なお、ここで用いた炭素繊維MR06NEの単繊維を電子顕微鏡により観察した結果、長径/短径比は1.00であり、繊維方向に皺は見られなかった。
次いでこのペレットを150℃で2時間の熱風による乾燥をし、射出成形機(日本製鋼所(JSW)製75T射出成形機J75SSII)を用いて、樹脂温度260℃、金型温度80℃の温度条件で試験片を成形した。成形品の評価結果を表1に示す。
実施例2
ナイロン6と炭素繊維の添加量を表1のように変更すること以外は、実施例1と同様の方法でペレットおよび成形品を得た。評価結果を表1に示す。
比較例1
炭素繊維として、MR06NEの代わりに炭素繊維TR06NE(三菱レイヨン(株)製チョップド炭素繊維:原糸として三菱レイヨン(株)製TR50S−12L(繊維径7μm、集束本数12000本、NEサイズ処理品、ストランド弾性率240GPa)を使用し、繊維長さ6mmにチョップしたもの)を用いること以外は、実施例1と同様の方法でペレットおよび成形品を得た。評価結果を表1に示す。
なお、ここで用いた炭素繊維TR06NEの単繊維を電子顕微鏡により観察した結果、長径/短径比は1.08であり、繊維方向に皺が見られた。また、その皺の深さ(単繊維の円周長さ2μmの範囲における最高部と最低部の高低差)は、100nmであった。
比較例2
炭素繊維として、MR06NEの代わりに炭素繊維CF−1(原糸として三菱レイヨン(株)製HR40−12M(繊維径7μm、集束本数12000本、NEサイズ処理品、ストランド弾性率390GPa)を使用し、繊維長さ6mmにチョップしたもの)を用いること以外は、実施例1と同様の方法でペレットおよび成形品を得た。評価結果を表1に示す。

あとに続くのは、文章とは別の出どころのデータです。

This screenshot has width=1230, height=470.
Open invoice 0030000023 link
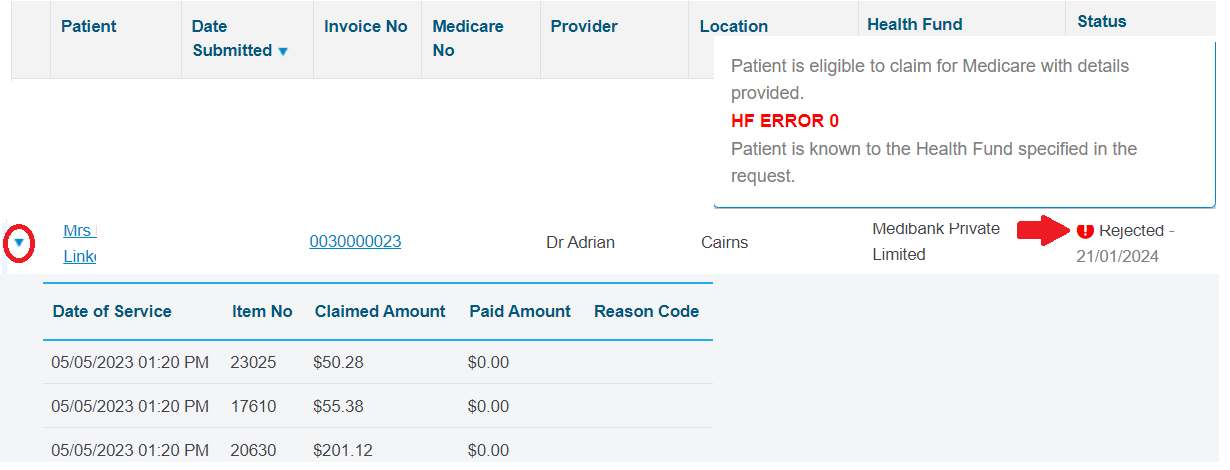(x=355, y=242)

なお、ここで用いた炭素繊維CF−1の単繊維を電子顕微鏡により観察した結果、長径/短径比は1.00であり、繊維方向に皺は見られなかった。
比較例3
炭素繊維の代わりに、ガラス繊維(日本電気硝子(株)製ガラス繊維チョップ、商品名「ECS03T−187/PS」、繊維径13μm、繊維長3mm)を用いること以外は、実施例1と同様の方法でペレットおよび成形品を得た。評価結果を表1に示す。
比較例4
ナイロン6とガラス繊維の添加量を表1のように変更すること以外は、比較例3と同様の方法でペレットおよび成形品を得た。評価結果を表1に示す。
比較例5
ナイロン6の代わりにナイロン66(東レ(株)製、商品名「CM3001N」)を用い、樹脂温度を300℃とすること以外は、実施例1と同様の方法でペレットを得た。また、得られたペレットを用いて、樹脂温度を290℃とする以外は、実施例1と同様の方法で成形品を得た。評価結果を表1に示す。
比較例6
ナイロン6の代わりにポリカーボネート(出光石油化学(株)製、商品名「タフロンA1700」)を用い、樹脂温度を300℃とすること以外は、実施例1と同様の方法でペレットを得た。また、得られたペレットを用いて、樹脂温度を300℃とする以外は、実施例1と同様の方法で成形品を得た。評価結果を表1に示す。
比較例7
ナイロン6と炭素繊維の添加量を表1のように変更すること以外は、実施例1と同様の方法でペレットおよび成形品を得た。評価結果を表1に示す。
比較例8
ナイロン6と炭素繊維の添加量を表1のように変更すること以外は、実施例1と同様の方法で溶融混練したが、押出しが不能であったため、熱可塑性樹脂組成物のペレットを得ることができなかった。
比較例9
ナイロン6のペレットを用いて、実施例1と同様の方法で成形品を得た。評価結果を表1に示す。
Figure 0004587445
本発明の成形品は、軽量性と高衝撃強度が要求される自転車、自動車、鉄道車両等の車両、船舶、飛行機等の輸送機用部品、パソコン、液晶プロジェクター、テレビ、オーディオ機器、携帯電話などの電気機器用部品、車椅子や松葉杖などの介護用品、ラジコンのシャーシなどのホビー用品、電動工具、登山用品などに使用することが可能であり、中でも自転車用部品、特に競技用自転車用部品として好適に使用することができる。

Claims (4)

  1. ナイロン6及び下記(i)〜(iii)を満足する炭素繊維を含有する熱可塑性樹脂組成物からなる、曲げ弾性率が5000MPa以上、シャルピー衝撃試験によるノッチなし衝撃強度が90kJ/m以上、比重が1.4以下である熱可塑性樹脂成形品。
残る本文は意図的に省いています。